Goal: Pick out every line in the records below that contains the word "pixels", and copy each of those lines.
— start —
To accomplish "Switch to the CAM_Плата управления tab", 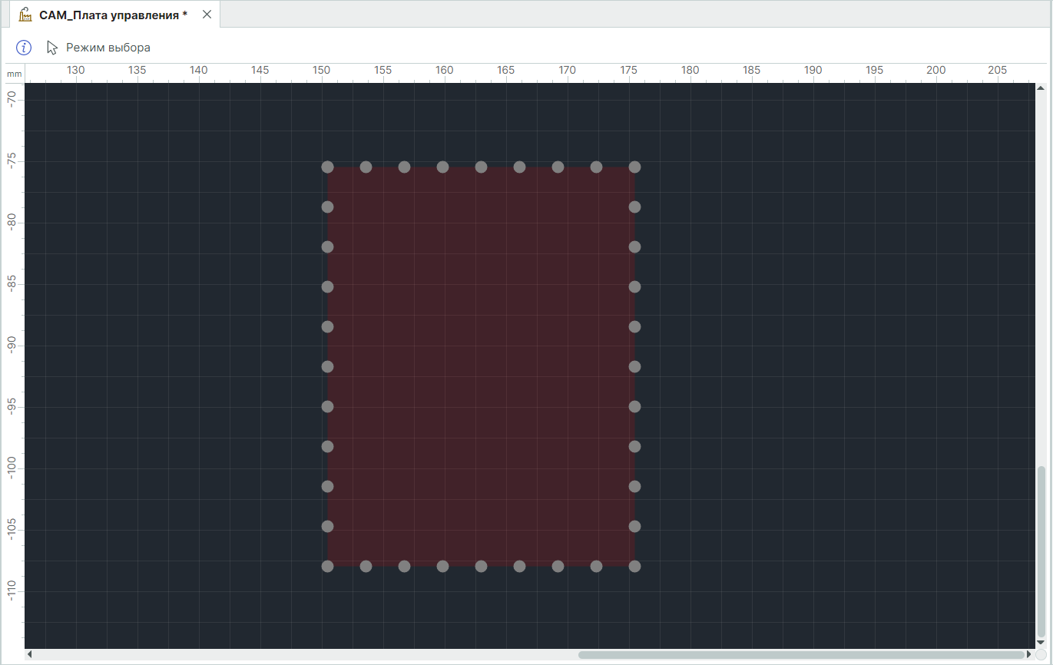I will 113,15.
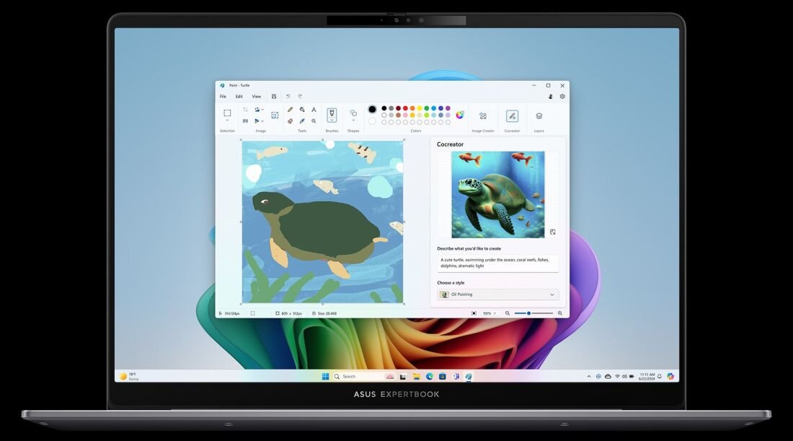The image size is (793, 441).
Task: Click the settings gear in Paint's title bar
Action: (x=562, y=97)
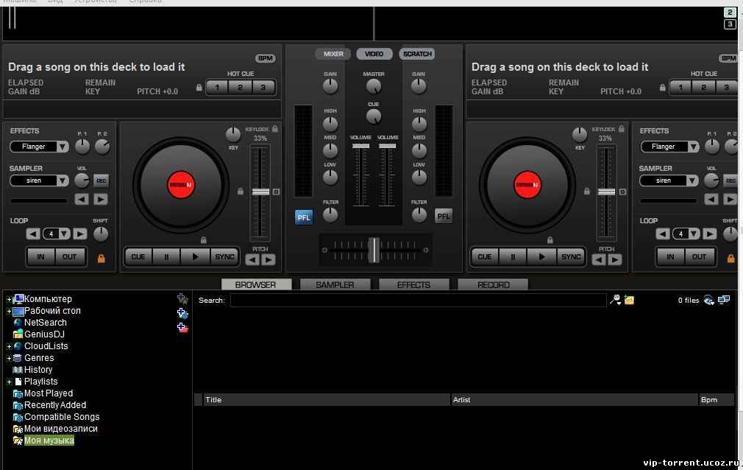Toggle the right PFL button
Image resolution: width=743 pixels, height=470 pixels.
point(443,216)
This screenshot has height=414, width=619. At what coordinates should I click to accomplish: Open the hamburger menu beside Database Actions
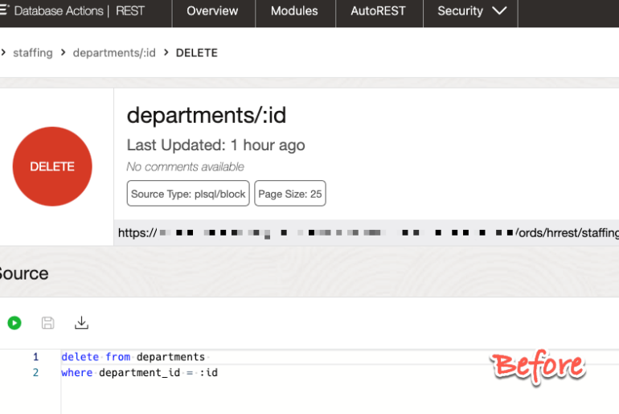pyautogui.click(x=4, y=10)
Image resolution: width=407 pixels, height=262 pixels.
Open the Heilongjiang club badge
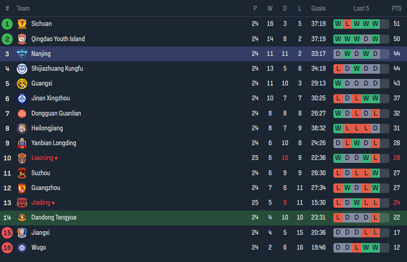[x=21, y=128]
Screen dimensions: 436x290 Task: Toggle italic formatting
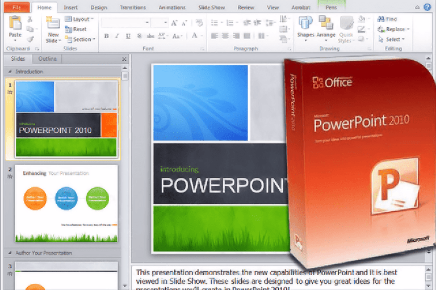point(117,36)
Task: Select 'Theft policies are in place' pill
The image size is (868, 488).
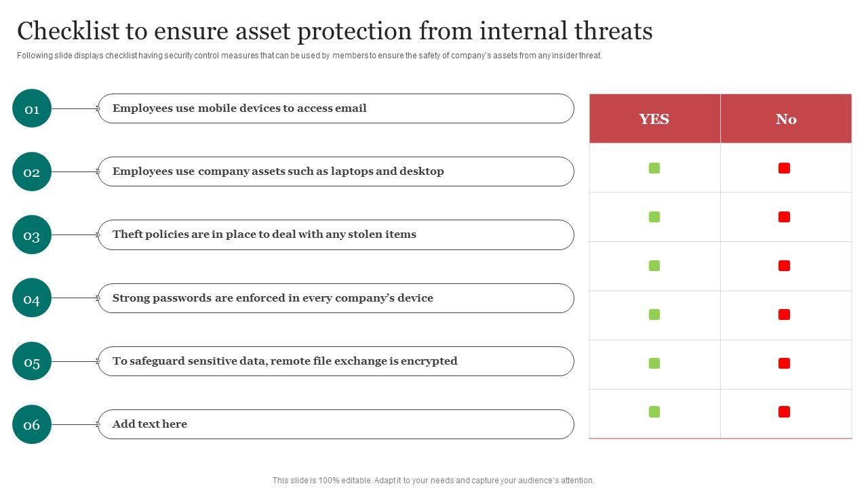Action: [x=336, y=235]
— end —
Correct result:
Image resolution: width=743 pixels, height=470 pixels.
Image resolution: width=407 pixels, height=262 pixels.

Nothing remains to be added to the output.